= Sancta Maria College, Rathfarnham =

Secondary school in County Dublin, Ireland

Sancta Maria College is a girls' Catholic voluntary secondary school in Ballyroan, Rathfarnham, County Dublin, Ireland. The school is governed by a board of management. There are approximately 525 students and 34 permanent teachers. It is run by the Sisters of Mercy.

==History==

In 1932 the building that now houses the Sisters of Mercy was given as a gift to the order by the owners, the McCabe sisters. The order's Mercy Community in Carysfort near Blackrock were gratified but had no plans for this big building. They decided to make it a holiday home for girls called St. Mary's Convent and it was blessed and opened on 26 July 1932.

In 1942 Archbishop McQuaid approached the Superior of the Sisters of Mary believing that the convent would be a good place to treat children in the early stages of tuberculosis. The Red Cross Society was looking for a place to treat these children. For 16 years the house served as a Preventorium.

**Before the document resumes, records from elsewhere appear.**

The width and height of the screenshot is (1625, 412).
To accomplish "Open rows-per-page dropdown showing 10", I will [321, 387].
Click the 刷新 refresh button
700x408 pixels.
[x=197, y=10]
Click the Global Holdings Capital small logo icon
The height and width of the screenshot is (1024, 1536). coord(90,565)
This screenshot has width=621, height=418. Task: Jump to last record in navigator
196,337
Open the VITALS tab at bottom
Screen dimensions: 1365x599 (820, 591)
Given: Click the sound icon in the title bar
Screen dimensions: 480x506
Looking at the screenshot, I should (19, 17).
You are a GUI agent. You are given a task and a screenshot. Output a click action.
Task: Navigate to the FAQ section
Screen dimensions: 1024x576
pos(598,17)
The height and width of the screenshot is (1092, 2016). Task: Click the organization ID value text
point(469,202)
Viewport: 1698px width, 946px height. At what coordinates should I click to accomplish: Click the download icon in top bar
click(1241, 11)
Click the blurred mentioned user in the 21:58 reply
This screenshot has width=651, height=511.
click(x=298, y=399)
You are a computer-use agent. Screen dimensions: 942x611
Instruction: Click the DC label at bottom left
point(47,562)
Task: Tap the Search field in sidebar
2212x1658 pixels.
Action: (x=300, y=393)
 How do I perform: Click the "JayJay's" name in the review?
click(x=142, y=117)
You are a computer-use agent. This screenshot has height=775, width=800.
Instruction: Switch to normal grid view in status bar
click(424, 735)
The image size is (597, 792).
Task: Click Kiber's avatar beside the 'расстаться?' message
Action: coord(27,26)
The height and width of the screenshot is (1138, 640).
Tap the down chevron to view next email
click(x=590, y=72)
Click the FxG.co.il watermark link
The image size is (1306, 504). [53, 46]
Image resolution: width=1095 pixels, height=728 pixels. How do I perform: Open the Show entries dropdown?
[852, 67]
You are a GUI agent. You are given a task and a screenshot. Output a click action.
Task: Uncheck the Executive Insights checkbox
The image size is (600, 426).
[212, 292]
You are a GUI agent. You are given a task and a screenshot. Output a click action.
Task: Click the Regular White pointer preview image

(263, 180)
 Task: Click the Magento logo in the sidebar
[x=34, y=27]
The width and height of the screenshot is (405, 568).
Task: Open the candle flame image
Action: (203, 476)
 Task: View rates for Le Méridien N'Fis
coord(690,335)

By 1959 tuberculosis was under control but a new need had arisen in this beautiful area of South Dublin, i.e. education. The population of Ballyroan was increasing and a school was needed. On 8 September 1960, Sancta Maria College was opened.

Around the year 1963 the assembly hall was built.

In the 1960s, The junior school was taught by a staff of three, Sr. Marian Agnes Sr. Regina Assumpta and Sr. Dolores.
Boys and girls normally started at three years of age.

==Academics==

The school offers students three Leaving Certificate courses: Leaving Certificate, LCVP and LCA.

In 2007, 35% of the students who sat the Leaving Certificate enrolled on a University Course.

In 2008, 89 out of 90 Leaving Certificate students enrolled on a University Course. Seven of these students were offered places in the National College of Art and Design, with another two on the waiting list. This latter figure made Sancta Maria the school with the highest number of entrants into NCAD in the Republic of Ireland.

==Other programs==
The school introduced a Transition Year programme in 1991. The school also has links with Coláiste Éanna and Butterfield Residents Association, who have funded the school's Green School Committee in the past.